Saturday, June 28, 2014

French Ironies and Jews

Michael Curtis
Can France be considered an anti-Semitic country when Alain Finkielkraut, a French Jew of Polish origin, has just been elected to become one of France’s Forty Immortals in the Académie Française (French Academy)? The paradox is ironic: official recognition by France of a Jew being a vital part of French culture, while there are frequent demonstrations of angry French anti-Semites shouting “Jews out of France.”
For centuries France has been the setting for bitter political and ideological disputes of all kinds. Logically, it is difficult to explain all the reasons, although as Charles de Gaulle has said, a nation that has two hundred and forty six varieties of cheese is virtually impossible to govern. One of the most painful and heated of the controversies extending throughout more than a hundred years of French history, and still continuing today, concerns the presence and rights of Jews in France. Anti-Semitism in France, in both practical and rhetorical form, has been vigorous, divisive, and deadly, as revealed by the prejudice and injustice of the Dreyfus Affair and the dishonorable actions of the Vichy regime in its participation in the Holocaust during World War II showed. 

The situation could have been otherwise. Though a Polish prince in 1264 issued a document granting Jews personal freedom and legal autonomy, it was the edict of the French Constituent Assembly passed on September 27, 1791 that can be considered the first real act of modern Jewish emancipation. With the decision to grant civil equality to the 40,000 Jews then living in France and to allow them to enjoy the privileges afforded all citizens, the French decree became the model for Jewish emancipation elsewhere in the Western world.
However, those privileges were not always implemented  in practice and anti-Semitic discrimination has been a constant trait in French history.
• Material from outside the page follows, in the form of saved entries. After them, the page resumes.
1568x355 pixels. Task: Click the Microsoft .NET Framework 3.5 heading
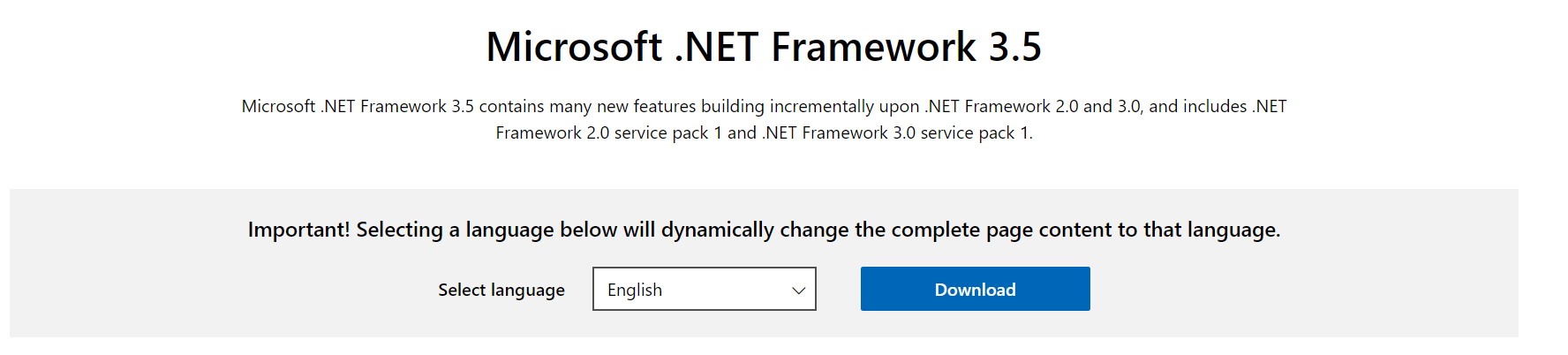[x=764, y=47]
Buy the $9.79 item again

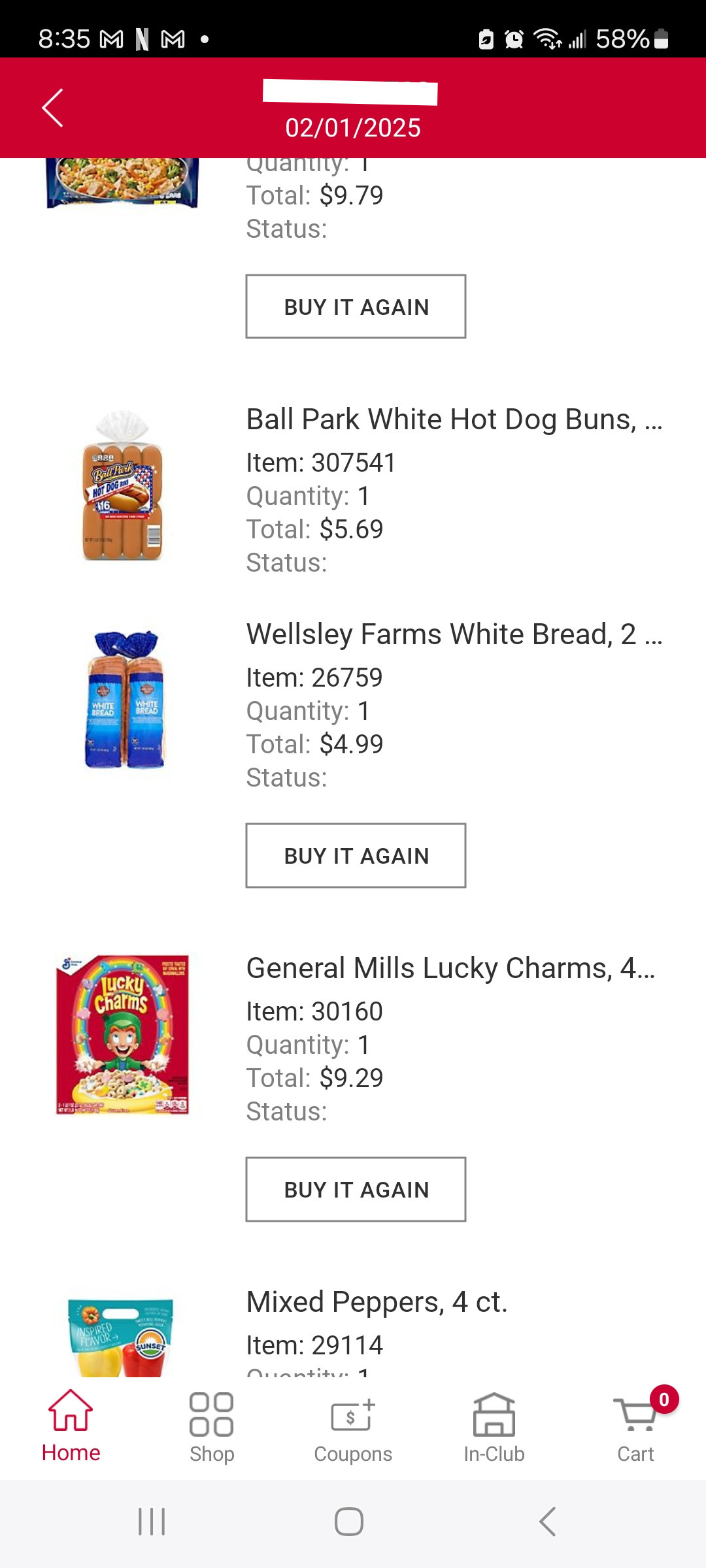coord(356,306)
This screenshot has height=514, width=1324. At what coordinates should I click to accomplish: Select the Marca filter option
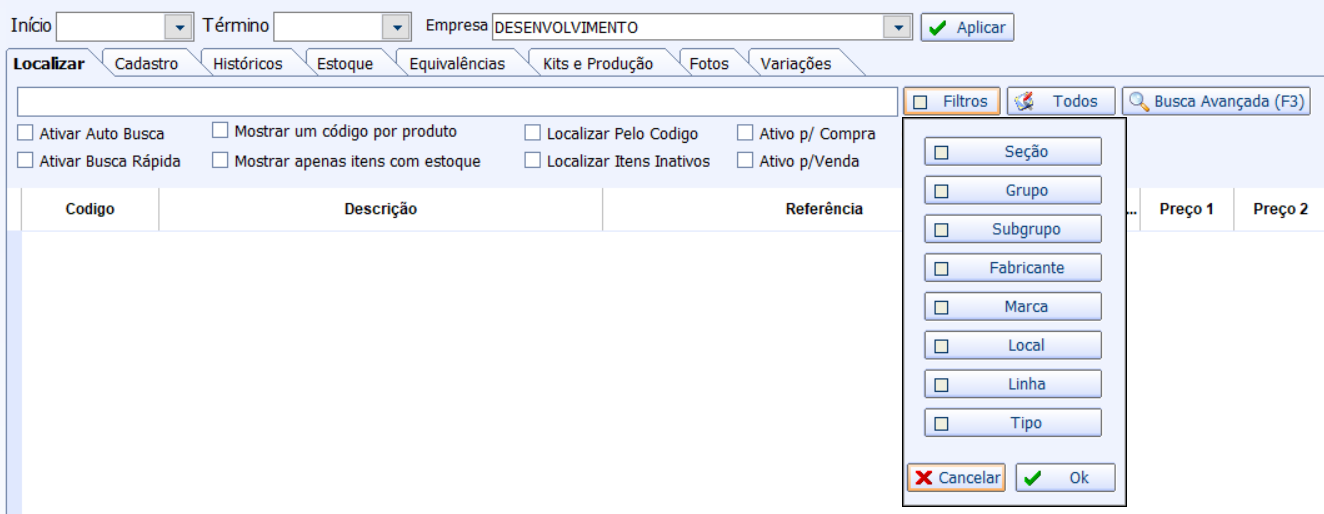point(1012,307)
Paradoxically, it was exactly 149 years after emancipation, on September 27, 1940 that the first anti-Jewish measure, the so-called First Ordinance, of the Nazi occupiers of France was issued. That ordinance was followed by French anti-Semitic laws and acts of discrimination against Jews taken by the “French State,” the official name of the Vichy regime, led by Marshal Pétain during World War II.
A number of public opinion surveys in recent years show the extent of anti-Semitic attitudes in France today, a country that has the third largest Jewish community on the world. Comprised of 500,000 persons, the Jewish community is some one per cent of the French population. The surveys suggest that about 24 per cent of the French population harbor anti-Semitic attitudes, compared with 27 per cent of Germans, and 8 per cent of citizens of British citizens. About 35 per cent of the French believe that Jews have too much power in the business world, and 29 per cent too much power in international financial markets.
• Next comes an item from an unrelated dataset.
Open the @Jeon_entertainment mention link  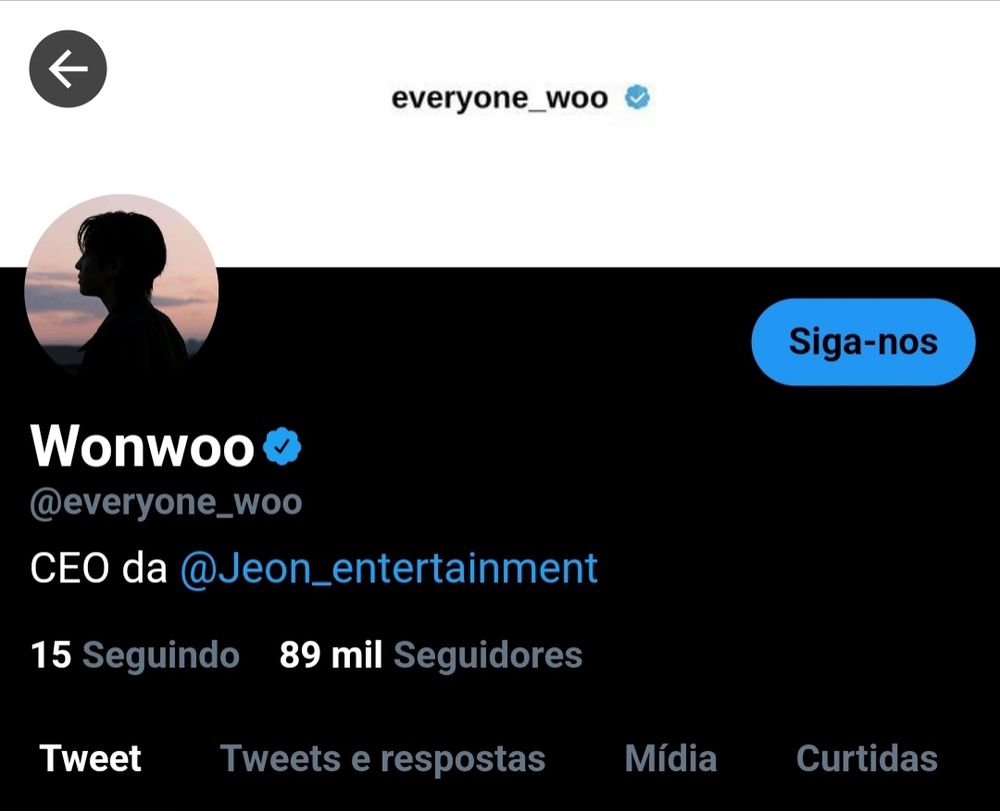coord(388,568)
France has been plagued by an increase in the number of incidents of beatings and assaults of Jews. Between January and May 2014 there were 140 recorded. The Jewish community has suffered in the past by harassment. In 2006 Ilan Halimi, a 21-year-old Jewish young man, was abducted and brutally murdered by a number of Muslim immigrants in a suburb of Paris. In Toulouse in 2012 seven people, including three children and a rabbi, were murdered in a Jewish day school in an act committed by a young Muslim. Hate speech is also widespread. Millions of viewers have seen the videos of the comedian Dieudonné whose attempts at humor rarely disguise a fundamental anti-Semitism.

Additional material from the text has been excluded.